Passage provided

***

Given their family’s recent loss of influence, perhaps Johnse and Cap were worried Old Ranel would eventually succeed. For soon after learning this they took increasingly aggressive steps to intimidate Ranel into dropping the case. At one point, they and several supporters even surrounded the McCoy home in a show of force.
They also realized that gossip is a two-way street: If Nancy was telling them things about Ranel, then her sister Mary must be telling Ranel things about them.
Waller doesn’t get into exactly what information could have been so sensitive, and she acknowledges there’s different stories about what happened next. But supposedly Cap Hatfield and his farmhand Tom Wallace “whipped both the women with cows’ tails, admonishing them not to ‘gossip’ further.”
At this time Mary and Nancy’s brother Jeff McCoy was on the run for an unrelated murder charge. When he got wind of his sisters being whipped, he set out for revenge. He went to Cap Hatfield’s house and, finding him gone, settled for threatening his wife. Then he ran into Tom Wallace and the two exchanged gunfire, though neither was hurt.
When Cap learned of this, he went to the justice of the peace and obtained a warrant for Jeff’s arrest. Then he and Wallace personally set out to do the arresting. They found Jeff and took him prisoner but, as they tell it, he escaped and tried to swim across the river, back to the safety of Kentucky. So, they shot him to death.
Old Ranel now had three sons and a nephew killed by the Hatfields. Of course, as a grizzled old mountaineer who lives by the code of the feud, he . . . . further pressed his case with the law. Particularly, he beseeched his friend Perry Cline, who had just become sheriff of Pike County.

***

Pointing entries for text and elements
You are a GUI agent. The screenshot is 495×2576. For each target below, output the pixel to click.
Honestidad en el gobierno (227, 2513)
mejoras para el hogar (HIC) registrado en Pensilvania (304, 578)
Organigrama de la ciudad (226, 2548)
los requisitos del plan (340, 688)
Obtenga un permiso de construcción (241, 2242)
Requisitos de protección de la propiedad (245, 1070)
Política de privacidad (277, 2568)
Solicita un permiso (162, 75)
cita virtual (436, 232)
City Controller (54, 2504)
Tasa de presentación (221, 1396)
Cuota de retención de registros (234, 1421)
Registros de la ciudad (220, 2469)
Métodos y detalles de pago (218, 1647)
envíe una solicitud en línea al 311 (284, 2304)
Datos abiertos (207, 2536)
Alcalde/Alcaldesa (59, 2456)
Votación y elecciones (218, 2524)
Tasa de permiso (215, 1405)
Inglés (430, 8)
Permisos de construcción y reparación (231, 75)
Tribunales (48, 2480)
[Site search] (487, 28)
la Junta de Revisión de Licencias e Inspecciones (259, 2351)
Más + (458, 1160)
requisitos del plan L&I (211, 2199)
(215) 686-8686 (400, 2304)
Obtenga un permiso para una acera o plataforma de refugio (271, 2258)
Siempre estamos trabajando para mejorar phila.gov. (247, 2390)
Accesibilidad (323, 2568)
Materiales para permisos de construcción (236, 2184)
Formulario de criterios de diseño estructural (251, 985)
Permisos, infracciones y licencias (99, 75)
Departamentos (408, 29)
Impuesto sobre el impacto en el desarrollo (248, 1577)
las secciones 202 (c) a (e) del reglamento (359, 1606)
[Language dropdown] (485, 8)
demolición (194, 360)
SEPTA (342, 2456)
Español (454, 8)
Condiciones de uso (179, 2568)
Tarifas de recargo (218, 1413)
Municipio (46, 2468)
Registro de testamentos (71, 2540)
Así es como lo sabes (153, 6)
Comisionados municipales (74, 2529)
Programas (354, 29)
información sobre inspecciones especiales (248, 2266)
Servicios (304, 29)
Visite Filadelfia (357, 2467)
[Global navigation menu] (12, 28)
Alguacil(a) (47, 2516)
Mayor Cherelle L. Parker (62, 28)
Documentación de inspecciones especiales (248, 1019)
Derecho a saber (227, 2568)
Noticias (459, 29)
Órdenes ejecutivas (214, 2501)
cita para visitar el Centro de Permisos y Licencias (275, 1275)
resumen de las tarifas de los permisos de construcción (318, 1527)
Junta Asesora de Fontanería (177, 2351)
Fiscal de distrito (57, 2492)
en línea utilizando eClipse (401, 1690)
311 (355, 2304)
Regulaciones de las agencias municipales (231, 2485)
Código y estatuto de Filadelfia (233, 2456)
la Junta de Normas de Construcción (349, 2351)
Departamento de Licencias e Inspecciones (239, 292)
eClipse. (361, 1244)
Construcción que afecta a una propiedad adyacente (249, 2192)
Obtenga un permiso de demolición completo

***

Task details
Copy out the entire Hatfield-McCoy feud passage above, word for word.

Correct answer
Given their family’s recent loss of influence, perhaps Johnse and Cap were worried Old Ranel would eventually succeed. For soon after learning this they took increasingly aggressive steps to intimidate Ranel into dropping the case. At one point, they and several supporters even surrounded the McCoy home in a show of force.
They also realized that gossip is a two-way street: If Nancy was telling them things about Ranel, then her sister Mary must be telling Ranel things about them.
Waller doesn’t get into exactly what information could have been so sensitive, and she acknowledges there’s different stories about what happened next. But supposedly Cap Hatfield and his farmhand Tom Wallace “whipped both the women with cows’ tails, admonishing them not to ‘gossip’ further.”
At this time Mary and Nancy’s brother Jeff McCoy was on the run for an unrelated murder charge. When he got wind of his sisters being whipped, he set out for revenge. He went to Cap Hatfield’s house and, finding him gone, settled for threatening his wife. Then he ran into Tom Wallace and the two exchanged gunfire, though neither was hurt.
When Cap learned of this, he went to the justice of the peace and obtained a warrant for Jeff’s arrest. Then he and Wallace personally set out to do the arresting. They found Jeff and took him prisoner but, as they tell it, he escaped and tried to swim across the river, back to the safety of Kentucky. So, they shot him to death.
Old Ranel now had three sons and a nephew killed by the Hatfields. Of course, as a grizzled old mountaineer who lives by the code of the feud, he . . . . further pressed his case with the law. Particularly, he beseeched his friend Perry Cline, who had just become sheriff of Pike County.